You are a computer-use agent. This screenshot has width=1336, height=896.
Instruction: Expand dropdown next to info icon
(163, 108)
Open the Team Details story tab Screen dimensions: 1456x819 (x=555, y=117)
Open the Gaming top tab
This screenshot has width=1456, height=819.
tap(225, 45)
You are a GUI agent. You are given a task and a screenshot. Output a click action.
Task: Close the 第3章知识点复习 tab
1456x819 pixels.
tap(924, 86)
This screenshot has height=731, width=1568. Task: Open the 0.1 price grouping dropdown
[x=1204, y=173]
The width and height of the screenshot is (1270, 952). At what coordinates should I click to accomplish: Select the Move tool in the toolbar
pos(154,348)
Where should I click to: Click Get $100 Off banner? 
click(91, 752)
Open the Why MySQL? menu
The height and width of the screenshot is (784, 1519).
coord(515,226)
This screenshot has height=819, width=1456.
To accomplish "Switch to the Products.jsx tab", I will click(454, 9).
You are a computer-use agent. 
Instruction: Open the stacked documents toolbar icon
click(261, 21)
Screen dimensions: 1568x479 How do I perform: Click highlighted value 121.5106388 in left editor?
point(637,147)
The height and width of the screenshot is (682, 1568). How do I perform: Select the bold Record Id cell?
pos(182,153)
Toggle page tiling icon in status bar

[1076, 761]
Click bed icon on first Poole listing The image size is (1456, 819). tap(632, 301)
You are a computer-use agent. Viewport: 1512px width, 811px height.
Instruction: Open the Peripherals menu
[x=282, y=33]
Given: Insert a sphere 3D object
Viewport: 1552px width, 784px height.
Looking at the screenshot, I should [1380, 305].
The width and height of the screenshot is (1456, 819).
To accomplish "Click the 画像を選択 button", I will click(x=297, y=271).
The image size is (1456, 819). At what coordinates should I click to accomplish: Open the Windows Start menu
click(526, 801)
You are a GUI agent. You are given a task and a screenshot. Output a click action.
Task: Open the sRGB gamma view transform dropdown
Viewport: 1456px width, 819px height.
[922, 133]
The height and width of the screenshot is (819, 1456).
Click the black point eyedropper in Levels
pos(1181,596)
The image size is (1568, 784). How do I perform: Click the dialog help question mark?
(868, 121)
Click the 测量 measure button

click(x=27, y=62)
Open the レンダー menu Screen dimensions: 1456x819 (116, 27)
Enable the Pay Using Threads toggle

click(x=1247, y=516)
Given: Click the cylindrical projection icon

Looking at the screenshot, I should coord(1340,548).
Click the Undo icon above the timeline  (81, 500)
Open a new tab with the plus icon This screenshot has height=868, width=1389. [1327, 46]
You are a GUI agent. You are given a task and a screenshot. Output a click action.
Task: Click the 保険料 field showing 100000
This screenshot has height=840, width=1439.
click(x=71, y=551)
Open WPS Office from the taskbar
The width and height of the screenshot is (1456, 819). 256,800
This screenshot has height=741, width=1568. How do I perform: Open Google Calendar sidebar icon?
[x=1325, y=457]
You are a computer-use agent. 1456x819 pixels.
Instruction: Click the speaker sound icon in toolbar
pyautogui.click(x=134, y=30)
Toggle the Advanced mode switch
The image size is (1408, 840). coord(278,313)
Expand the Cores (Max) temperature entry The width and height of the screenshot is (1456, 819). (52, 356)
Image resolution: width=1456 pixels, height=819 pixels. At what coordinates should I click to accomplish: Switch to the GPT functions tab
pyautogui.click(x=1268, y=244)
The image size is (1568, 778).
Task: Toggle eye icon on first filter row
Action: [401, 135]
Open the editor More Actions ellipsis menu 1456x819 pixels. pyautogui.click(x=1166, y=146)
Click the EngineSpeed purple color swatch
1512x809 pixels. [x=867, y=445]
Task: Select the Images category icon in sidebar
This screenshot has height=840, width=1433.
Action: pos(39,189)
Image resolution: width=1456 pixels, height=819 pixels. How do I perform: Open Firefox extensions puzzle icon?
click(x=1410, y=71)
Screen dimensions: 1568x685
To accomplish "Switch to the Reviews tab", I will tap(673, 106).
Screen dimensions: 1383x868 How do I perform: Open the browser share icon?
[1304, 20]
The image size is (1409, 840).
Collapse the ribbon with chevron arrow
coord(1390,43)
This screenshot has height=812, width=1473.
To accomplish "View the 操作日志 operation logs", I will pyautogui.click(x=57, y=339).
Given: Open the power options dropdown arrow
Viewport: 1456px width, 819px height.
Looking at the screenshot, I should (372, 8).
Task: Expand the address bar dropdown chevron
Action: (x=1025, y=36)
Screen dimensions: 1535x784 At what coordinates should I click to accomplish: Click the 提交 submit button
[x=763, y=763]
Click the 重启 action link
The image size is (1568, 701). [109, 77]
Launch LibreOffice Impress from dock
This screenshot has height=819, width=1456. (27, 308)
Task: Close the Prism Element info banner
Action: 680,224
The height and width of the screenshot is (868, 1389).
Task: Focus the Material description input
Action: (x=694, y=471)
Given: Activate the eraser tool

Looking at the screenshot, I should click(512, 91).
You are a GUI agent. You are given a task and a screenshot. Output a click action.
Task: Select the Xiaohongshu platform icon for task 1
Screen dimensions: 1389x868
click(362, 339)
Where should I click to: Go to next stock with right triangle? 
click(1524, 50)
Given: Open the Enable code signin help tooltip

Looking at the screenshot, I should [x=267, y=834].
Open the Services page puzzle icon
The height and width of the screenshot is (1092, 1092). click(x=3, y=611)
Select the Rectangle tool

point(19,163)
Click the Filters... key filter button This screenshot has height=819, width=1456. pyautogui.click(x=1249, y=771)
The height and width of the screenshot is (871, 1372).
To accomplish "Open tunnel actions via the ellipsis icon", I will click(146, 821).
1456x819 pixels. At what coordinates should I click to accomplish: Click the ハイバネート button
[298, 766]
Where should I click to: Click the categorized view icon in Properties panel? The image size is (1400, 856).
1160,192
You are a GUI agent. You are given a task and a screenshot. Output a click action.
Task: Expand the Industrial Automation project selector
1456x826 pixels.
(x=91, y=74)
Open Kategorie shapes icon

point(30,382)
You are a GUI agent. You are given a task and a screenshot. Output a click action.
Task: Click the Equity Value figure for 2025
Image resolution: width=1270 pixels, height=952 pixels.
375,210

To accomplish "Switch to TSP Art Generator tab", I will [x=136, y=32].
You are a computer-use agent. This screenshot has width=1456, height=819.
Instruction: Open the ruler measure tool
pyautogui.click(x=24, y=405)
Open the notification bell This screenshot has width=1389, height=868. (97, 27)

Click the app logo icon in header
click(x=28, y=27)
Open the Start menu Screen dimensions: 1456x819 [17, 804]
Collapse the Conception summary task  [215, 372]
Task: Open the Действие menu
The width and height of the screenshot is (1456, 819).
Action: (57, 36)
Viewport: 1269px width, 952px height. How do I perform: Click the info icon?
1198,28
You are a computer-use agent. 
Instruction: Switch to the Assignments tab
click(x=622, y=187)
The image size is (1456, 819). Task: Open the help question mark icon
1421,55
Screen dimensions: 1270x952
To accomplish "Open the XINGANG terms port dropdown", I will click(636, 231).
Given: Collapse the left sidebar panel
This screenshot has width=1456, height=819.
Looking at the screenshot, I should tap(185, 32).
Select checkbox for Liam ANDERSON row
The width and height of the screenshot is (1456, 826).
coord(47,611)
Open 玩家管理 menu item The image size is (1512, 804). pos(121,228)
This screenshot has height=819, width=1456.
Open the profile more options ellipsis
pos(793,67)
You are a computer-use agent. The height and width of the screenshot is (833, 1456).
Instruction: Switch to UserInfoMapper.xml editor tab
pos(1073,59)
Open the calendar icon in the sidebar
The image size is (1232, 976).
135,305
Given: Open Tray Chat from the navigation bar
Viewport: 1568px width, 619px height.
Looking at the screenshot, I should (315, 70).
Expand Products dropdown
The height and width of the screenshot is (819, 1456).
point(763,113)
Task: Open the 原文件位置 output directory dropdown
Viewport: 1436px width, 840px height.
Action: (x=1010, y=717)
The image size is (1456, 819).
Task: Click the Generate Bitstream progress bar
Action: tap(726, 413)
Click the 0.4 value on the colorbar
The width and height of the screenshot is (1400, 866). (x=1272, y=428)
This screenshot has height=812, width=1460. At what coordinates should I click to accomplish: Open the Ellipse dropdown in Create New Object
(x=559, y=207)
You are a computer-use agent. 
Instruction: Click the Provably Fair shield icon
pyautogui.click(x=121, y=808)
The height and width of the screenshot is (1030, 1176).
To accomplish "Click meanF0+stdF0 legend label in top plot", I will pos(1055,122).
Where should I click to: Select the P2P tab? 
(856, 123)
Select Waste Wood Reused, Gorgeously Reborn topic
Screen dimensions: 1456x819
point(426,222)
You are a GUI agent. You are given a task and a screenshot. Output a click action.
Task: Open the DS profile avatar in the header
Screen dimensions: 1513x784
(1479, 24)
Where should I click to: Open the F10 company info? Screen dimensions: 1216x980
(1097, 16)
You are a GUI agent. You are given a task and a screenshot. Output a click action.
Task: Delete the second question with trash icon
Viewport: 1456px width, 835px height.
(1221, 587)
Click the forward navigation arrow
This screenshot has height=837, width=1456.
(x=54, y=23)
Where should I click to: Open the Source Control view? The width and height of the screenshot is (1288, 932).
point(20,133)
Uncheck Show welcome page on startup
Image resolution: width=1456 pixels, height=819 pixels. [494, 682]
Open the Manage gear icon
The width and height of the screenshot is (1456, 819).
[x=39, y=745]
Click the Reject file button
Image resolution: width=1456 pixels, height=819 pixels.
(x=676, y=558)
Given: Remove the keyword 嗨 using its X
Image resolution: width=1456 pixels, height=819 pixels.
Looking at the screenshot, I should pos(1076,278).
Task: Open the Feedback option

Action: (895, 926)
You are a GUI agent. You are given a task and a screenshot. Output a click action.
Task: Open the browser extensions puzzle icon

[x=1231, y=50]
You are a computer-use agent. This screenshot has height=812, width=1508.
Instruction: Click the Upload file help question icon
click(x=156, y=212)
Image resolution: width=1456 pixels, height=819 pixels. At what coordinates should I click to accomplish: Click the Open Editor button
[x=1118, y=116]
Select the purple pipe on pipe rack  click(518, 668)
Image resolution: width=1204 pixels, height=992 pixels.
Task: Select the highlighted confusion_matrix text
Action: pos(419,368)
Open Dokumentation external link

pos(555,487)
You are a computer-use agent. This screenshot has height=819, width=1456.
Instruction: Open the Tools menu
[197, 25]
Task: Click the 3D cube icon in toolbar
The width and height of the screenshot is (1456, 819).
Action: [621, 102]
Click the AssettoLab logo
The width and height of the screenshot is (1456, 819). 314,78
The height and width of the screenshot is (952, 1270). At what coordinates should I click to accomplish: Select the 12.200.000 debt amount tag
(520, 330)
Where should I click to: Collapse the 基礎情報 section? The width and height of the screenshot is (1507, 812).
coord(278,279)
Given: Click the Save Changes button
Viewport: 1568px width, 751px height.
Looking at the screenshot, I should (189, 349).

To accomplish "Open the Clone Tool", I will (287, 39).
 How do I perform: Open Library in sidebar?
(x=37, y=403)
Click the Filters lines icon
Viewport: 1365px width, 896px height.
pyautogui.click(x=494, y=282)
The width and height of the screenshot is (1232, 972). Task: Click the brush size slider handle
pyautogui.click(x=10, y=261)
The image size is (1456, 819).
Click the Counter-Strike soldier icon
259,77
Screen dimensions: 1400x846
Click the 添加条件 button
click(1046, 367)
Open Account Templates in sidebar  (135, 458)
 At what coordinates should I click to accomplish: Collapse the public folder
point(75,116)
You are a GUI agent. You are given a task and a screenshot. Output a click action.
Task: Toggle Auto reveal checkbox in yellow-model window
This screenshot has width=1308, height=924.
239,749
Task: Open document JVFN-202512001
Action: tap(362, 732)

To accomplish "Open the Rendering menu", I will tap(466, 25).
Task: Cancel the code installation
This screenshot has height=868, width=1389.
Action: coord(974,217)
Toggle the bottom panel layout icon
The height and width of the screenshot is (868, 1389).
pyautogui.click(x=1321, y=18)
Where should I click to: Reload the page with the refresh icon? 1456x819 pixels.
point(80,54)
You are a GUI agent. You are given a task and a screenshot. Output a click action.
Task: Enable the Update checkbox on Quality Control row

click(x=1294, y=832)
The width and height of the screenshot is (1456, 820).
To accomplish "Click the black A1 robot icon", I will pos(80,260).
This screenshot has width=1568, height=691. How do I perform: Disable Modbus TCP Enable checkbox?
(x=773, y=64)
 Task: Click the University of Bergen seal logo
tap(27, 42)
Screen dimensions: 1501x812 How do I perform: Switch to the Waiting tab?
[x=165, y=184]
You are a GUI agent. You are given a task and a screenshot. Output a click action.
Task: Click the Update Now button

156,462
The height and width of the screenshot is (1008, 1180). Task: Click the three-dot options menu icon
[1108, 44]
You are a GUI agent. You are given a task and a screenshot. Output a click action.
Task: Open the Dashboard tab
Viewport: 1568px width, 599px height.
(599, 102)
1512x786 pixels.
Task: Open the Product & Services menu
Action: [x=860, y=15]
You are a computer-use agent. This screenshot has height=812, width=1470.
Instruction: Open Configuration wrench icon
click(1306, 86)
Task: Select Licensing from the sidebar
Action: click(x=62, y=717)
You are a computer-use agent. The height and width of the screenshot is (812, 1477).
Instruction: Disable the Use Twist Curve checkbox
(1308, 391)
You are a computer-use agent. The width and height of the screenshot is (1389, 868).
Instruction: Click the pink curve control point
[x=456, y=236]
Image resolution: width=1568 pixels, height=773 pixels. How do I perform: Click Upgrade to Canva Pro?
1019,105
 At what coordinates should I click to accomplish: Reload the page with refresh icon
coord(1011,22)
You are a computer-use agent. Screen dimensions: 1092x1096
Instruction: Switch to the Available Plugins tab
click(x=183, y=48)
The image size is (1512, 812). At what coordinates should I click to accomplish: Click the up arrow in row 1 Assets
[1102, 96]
- - - - - - -
* [Directions for this task]: The lines in the entries above that carry the word "will" must be copied.

* [Answer below]:
To accomplish "Switch to the Products.jsx tab", I will click(454, 9).
To accomplish "Click the 画像を選択 button", I will click(x=297, y=271).
To accomplish "Switch to the Reviews tab", I will tap(673, 106).
To accomplish "View the 操作日志 operation logs", I will pyautogui.click(x=57, y=339).
To accomplish "Open tunnel actions via the ellipsis icon", I will click(146, 821).
To accomplish "Switch to TSP Art Generator tab", I will [x=136, y=32].
To accomplish "Open the XINGANG terms port dropdown", I will click(636, 231).
To accomplish "Click meanF0+stdF0 legend label in top plot", I will pos(1055,122).
To accomplish "Open the Clone Tool", I will (287, 39).
To accomplish "Open the Rendering menu", I will tap(466, 25).
To accomplish "Click the black A1 robot icon", I will pos(80,260).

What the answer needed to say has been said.